Eager to share her findings, our observer heads for Rigel VI or Andromeda IX to report on a city expanding at a speed which approaches that of light.

Had the observer stuck around with her lens on extreme zoom, she might have noticed a man standing amidst a profusion of bushes in the little city of Dogwood Springs.

 

Chapter 3

A Stranger in the Community

 

Letitia Goodbody might be a name good enough for some, but to the former Letitia Goodbody, it was anything but. She had hated the name almost from birth. Her baby name was Bubbles. She had no memory of it, but hated it in retrospect. In high school, she was known as Sissy, even though she was most assuredly not. She hated the nickname. The year she dropped out of Stanford, she had, during a moment of insight made crisp and bright by two hits of orange barrel, begun to call herself Spring Summer. Fortunately, no attorneys were involved in this change of appellation. When the hippies all turned into corporate raiders and soccer moms, she was happy to let Spring Summer go the way of all seasons. During the greedy 1980s Letitia changed her name again, this time legally, to the more upscale-sounding Cordelia Vanderbilt. A brief marriage to one Joe Higgins had ended her days as a Vanderbilt.

So it wasn’t Letitia Goodbody, or Baby Bubbles, or Spring Summer, or Cordelia Vanderbilt, but Cordie Higgins who walked out the front door of her Dogwood Springs cottage carrying a piece of cloth on a stick. It was Cordie who strode up to the big oak tree with the roots that were crumbling her foundation—to be more accurate, her house’s foundation, although, as we shall soon see, Lizzie’s foundation was crumbling too. She unfurled a bedgraggled American flag, limp and faded from the previous three-quarters of a century’s duty—(it had only 48 stars)—affixed it to a dowel that showed equivalent neglect, and stuck the dowel in the plastic holder affixed to the trunk. Then she turned and went back inside, leaving the door conveniently not a door at all, but ajar.

No more than thirty second later, former Mayor Marky Crouch slouched nonchalantly around the corner of Elm and Birch streets, and, looking around with an expression that could only be described by 12 men good and true as guilty, hurried up Cordie’s sidewalk, opened the jar—er, make that the door—and slithered inside.
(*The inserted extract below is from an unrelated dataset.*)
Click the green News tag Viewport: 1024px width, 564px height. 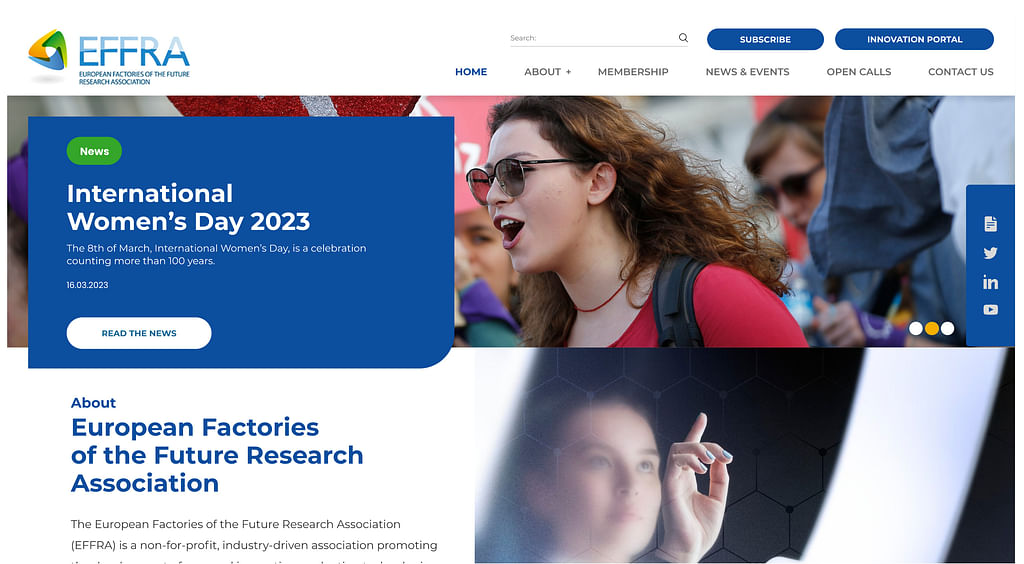click(94, 151)
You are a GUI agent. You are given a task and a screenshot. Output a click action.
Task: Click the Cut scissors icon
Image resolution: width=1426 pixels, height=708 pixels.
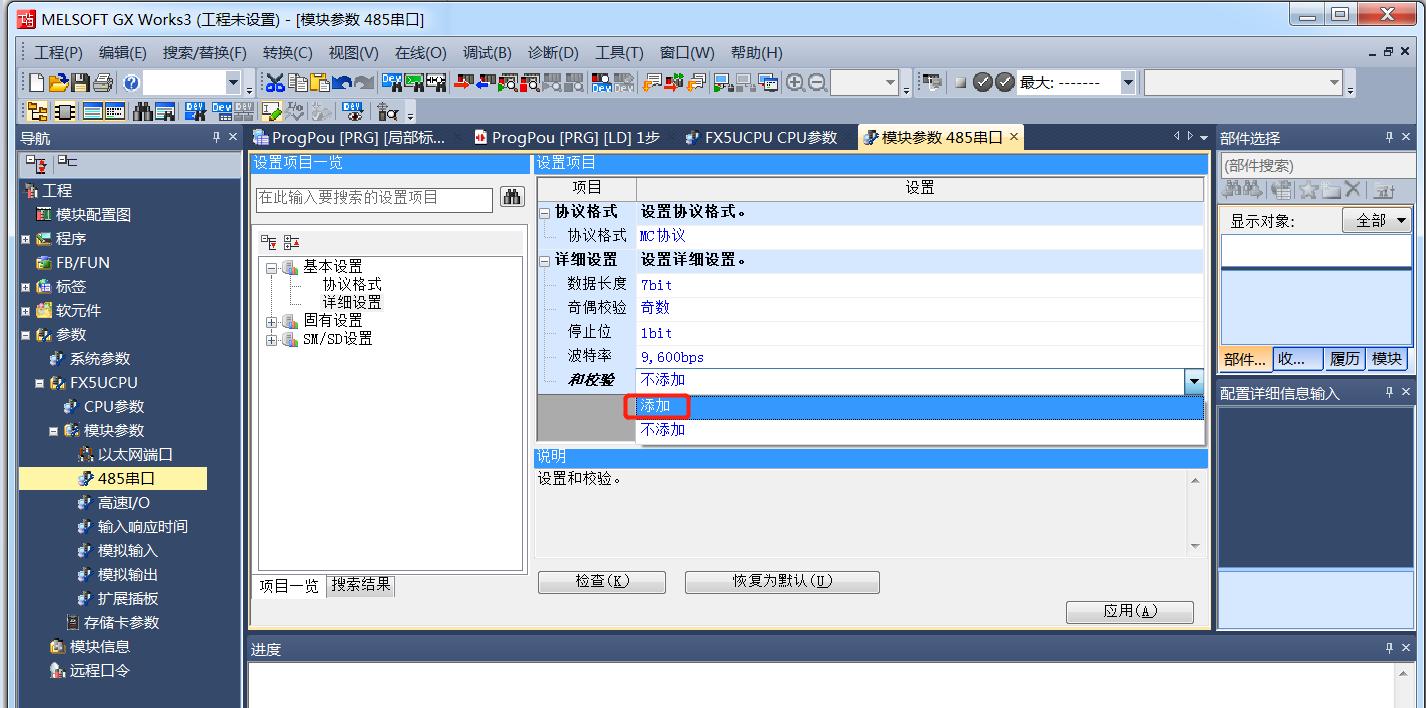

If, dear reader, you are thinking the assignation of Councilwoman Higgins and former Mayor Crouch was be to a lover’s tryst, I am about to disappoint you. Hizzonor was far too henpecked to allow himself to speculate about potential sexual exploits, and Lizzie’s mind ran on one track only. At this moment, that track led not to amour, but to conspiracy. Cordie and Marky were laying the initial plans for a coup.

They came together, not in an embrace, but in a huddle, bending over a map Cordie had spread out on her green formica kitchen table. So intent were they on their intrigues, neither noticed the man standing amidst the camellias just outside the window.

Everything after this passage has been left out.